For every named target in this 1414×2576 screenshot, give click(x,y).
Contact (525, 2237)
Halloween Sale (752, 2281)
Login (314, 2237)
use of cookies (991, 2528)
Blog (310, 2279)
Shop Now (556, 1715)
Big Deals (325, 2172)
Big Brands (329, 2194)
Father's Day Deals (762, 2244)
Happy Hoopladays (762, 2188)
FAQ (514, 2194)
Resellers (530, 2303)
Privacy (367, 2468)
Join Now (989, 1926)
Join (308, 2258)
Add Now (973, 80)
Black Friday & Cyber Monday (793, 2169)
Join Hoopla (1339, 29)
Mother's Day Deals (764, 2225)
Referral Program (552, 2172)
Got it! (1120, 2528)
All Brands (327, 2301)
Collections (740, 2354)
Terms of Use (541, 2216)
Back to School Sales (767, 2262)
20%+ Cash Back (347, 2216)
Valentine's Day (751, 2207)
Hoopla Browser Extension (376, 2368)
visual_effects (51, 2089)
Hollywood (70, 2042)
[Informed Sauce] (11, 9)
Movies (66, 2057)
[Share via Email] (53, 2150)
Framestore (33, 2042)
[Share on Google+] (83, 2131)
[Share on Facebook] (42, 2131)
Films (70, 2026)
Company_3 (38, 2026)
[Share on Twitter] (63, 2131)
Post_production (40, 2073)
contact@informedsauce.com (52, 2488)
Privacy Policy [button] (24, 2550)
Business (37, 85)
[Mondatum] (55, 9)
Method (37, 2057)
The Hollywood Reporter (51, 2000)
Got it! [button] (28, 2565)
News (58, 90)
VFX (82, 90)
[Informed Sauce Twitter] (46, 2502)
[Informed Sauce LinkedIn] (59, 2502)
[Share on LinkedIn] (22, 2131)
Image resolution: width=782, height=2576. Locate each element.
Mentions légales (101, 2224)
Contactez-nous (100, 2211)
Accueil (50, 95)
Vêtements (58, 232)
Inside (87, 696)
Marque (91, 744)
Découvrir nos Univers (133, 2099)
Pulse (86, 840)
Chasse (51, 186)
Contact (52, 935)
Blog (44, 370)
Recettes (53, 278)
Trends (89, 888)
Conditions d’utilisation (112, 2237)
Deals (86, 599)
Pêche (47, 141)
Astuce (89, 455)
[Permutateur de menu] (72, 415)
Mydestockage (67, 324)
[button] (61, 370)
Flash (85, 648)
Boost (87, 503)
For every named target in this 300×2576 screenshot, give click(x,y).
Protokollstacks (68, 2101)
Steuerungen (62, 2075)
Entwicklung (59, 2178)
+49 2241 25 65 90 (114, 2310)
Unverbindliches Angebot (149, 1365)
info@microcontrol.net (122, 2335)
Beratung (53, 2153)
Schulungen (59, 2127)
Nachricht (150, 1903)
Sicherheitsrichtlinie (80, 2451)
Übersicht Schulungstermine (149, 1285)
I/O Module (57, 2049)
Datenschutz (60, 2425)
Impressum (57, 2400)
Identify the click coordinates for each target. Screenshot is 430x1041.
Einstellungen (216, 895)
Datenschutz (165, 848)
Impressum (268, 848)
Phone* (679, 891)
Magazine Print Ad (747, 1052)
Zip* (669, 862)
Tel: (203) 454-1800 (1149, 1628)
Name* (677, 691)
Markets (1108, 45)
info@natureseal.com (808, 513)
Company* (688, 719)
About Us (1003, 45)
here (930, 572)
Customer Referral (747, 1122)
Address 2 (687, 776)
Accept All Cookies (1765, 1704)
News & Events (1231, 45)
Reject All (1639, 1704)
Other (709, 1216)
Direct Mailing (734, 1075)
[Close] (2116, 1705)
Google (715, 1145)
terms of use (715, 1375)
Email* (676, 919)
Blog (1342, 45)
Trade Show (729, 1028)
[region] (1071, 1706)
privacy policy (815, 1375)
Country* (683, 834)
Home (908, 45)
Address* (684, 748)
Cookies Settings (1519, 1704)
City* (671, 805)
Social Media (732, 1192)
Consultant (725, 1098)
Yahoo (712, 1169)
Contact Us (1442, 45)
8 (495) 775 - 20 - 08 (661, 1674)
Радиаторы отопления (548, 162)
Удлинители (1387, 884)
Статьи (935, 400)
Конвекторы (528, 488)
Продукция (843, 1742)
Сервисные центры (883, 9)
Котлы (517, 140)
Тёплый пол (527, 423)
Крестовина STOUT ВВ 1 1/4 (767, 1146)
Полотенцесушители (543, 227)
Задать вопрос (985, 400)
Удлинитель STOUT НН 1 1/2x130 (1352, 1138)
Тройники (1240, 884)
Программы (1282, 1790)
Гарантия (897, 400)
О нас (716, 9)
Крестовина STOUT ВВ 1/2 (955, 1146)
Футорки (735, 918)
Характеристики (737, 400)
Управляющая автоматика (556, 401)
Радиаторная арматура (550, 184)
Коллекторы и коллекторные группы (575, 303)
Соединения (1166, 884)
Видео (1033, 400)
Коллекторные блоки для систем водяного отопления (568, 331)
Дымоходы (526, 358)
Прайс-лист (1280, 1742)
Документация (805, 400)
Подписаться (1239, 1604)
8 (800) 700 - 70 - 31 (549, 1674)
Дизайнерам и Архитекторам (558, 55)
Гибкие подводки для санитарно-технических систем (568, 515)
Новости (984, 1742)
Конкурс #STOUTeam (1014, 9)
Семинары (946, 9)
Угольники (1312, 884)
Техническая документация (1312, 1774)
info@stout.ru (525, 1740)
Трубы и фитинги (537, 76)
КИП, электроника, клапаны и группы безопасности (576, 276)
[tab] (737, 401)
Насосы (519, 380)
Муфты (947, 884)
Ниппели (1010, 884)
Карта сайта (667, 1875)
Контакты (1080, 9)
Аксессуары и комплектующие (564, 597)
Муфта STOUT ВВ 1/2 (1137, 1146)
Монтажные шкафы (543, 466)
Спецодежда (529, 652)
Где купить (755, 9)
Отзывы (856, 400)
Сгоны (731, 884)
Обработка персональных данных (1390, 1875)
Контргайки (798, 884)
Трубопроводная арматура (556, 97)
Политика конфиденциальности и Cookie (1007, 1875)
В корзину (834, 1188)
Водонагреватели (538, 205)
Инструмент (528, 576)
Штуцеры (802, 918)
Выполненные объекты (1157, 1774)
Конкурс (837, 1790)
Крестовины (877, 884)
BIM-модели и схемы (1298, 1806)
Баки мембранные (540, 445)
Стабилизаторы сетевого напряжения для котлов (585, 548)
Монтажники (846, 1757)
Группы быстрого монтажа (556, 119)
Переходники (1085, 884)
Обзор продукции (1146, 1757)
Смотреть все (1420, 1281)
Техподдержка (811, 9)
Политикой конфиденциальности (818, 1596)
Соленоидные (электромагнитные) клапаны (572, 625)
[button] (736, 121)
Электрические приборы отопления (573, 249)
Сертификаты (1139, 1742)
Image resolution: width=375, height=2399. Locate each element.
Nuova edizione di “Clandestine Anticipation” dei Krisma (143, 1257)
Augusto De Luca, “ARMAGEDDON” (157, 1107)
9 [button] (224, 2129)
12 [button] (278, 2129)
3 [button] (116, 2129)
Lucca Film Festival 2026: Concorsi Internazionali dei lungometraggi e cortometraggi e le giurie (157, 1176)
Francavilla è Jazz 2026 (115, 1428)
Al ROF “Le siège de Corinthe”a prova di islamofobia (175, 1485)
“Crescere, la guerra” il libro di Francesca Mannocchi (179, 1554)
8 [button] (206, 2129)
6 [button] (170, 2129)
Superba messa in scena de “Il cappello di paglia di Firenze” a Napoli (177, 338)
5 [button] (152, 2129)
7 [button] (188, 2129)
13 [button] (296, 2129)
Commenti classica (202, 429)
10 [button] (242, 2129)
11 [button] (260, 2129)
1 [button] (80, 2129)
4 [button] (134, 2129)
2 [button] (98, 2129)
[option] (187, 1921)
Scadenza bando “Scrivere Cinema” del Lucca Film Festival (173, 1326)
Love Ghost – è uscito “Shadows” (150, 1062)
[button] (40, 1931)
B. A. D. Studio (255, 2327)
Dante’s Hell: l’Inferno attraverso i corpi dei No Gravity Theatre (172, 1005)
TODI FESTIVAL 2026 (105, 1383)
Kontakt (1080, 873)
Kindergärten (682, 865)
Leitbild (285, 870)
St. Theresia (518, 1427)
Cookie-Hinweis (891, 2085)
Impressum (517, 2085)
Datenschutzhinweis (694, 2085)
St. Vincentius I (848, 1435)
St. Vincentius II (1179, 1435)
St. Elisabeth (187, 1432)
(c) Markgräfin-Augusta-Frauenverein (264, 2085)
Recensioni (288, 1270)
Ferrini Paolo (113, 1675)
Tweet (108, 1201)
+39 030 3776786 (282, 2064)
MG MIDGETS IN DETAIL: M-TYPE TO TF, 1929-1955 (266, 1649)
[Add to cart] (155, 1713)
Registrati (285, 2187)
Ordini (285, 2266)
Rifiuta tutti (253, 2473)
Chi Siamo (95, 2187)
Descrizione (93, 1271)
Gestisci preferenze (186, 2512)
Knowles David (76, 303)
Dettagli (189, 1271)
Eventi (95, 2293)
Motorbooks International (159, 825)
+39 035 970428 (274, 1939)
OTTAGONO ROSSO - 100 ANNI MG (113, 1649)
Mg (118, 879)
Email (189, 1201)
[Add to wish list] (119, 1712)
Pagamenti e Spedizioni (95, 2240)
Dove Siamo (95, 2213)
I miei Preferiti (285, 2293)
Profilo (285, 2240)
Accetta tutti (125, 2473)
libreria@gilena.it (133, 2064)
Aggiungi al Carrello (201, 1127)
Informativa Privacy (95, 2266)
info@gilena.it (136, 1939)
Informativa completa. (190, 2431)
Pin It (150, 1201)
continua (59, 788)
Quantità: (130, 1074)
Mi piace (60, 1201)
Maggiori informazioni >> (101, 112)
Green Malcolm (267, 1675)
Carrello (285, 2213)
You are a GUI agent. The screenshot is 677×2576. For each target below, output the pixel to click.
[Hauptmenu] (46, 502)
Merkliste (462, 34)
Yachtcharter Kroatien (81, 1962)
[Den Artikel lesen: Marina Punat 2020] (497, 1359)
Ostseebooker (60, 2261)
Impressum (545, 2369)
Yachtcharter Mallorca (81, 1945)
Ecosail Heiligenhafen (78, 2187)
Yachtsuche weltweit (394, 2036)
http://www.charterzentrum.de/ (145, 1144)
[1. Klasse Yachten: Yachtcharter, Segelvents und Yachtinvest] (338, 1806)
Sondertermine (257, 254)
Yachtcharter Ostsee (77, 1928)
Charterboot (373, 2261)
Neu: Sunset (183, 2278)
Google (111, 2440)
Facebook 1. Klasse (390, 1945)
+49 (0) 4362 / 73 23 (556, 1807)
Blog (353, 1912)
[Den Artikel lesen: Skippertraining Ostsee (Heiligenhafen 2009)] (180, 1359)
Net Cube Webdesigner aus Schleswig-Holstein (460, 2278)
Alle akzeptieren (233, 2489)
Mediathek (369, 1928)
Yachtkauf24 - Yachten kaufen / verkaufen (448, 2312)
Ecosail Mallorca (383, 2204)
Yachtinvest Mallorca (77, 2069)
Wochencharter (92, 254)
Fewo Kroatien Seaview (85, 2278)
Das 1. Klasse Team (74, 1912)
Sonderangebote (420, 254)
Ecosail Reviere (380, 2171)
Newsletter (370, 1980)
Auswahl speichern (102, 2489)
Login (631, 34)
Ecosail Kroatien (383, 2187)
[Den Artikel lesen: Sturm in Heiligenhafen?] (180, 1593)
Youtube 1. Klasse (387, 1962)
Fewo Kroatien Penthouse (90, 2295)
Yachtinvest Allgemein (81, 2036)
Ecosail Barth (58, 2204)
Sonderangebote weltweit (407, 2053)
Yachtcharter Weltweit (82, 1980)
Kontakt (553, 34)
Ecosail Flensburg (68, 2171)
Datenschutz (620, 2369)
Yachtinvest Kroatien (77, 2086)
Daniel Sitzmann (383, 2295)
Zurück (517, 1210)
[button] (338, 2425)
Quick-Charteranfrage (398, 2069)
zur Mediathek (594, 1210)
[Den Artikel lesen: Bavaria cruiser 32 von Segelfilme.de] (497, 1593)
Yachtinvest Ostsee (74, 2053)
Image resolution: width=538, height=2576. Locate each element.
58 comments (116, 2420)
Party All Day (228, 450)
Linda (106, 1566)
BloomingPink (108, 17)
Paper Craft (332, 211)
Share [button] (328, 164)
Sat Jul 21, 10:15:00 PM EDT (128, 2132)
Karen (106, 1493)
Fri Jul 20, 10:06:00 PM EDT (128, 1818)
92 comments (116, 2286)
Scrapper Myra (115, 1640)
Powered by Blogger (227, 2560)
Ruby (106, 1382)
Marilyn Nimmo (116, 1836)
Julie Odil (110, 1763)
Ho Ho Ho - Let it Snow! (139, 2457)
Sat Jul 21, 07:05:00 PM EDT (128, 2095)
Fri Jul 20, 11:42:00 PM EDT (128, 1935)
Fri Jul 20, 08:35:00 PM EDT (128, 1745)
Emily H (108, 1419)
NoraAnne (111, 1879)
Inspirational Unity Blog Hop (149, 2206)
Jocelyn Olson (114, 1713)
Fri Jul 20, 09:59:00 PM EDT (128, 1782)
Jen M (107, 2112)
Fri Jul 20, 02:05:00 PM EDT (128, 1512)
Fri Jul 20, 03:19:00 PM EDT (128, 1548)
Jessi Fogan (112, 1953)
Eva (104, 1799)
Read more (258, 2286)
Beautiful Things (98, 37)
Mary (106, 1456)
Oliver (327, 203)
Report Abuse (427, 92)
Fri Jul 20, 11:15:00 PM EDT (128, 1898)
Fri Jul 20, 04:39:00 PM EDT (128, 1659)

◇ ◇ ◇ ◇ ◇

Exercise aim: Copy out each line of the listing that holds the word "lesen".

Solved problem:
[Den Artikel lesen: Marina Punat 2020] (497, 1359)
[Den Artikel lesen: Skippertraining Ostsee (Heiligenhafen 2009)] (180, 1359)
[Den Artikel lesen: Sturm in Heiligenhafen?] (180, 1593)
[Den Artikel lesen: Bavaria cruiser 32 von Segelfilme.de] (497, 1593)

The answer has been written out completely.